CMT – DMG
Fully valued; needs the acquisition push
Raising our target price to S$1.45 from S$1.74. Our DDM-backed target price reflects a lower cost-of-equity assumption of 9.3% (10.2% previously). We reduced our risk free rate assumption by 50bps due to continued low interest rates. CMT will be reporting 3Q09 results on 22 Oct and we expect annualised DPU of 8.39¢, a 41.3% decline over FY08. The decline in DPU is attributed to the rights adjustment. Maintain NEUTRAL. Await entry at S$1.55.
Attention could shift to CapitaMall Asia (CMA). The potential listing of CMA as an alternative Asian retail play could entice major investors. We believe this would be mildly negative on CMT. However, CMT still holds the first right of refusal to CMA’s assets including ION Orchard. We have not factored this into our estimates.
Actively scouting for assets. CMT has articulated its criteria for acquisitions as: 1) initial DPU accretion; 2) scope for asset enhancement; and 3) sustainability of market rents.

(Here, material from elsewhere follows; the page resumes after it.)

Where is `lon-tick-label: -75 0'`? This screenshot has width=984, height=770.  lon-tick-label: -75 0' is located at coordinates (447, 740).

We understand CMT is particularly keen on third party malls especially those of Pramerica, which could provide a strategic fit with its existing portfolio. Pramerica owns 4 suburban malls in Singapore.
Strong connectivity to boost retail footfalls despite rising competition. Singapore will see an unprecedented increase in retail space of 5.3m sqft by 2011. Out of which, downtown accounts for half of this new supply. Raffles City and Plaza Singapura (~30% of CMT’s rental income) are situated within this zone. We therefore expect higher competition; however this will be mitigated by its excellent connectivity to MRT stations. We are sanguine that the opening of the Circle Line and the two integrated resorts in 2010 will boost shopper traffic.
Maintain NEUTRAL rating. CMT trades at an unattractive 5.2% FY10 yield. While we continue to recognize CMT’s impeccable mall management expertise, valuations for the counter appear rich compared against its historical heyday yield of 5.7%. With a subdued earnings visibility, we view risk-returns on the counter as unfavourable and recommend investors not to accumulate the stock at current levels.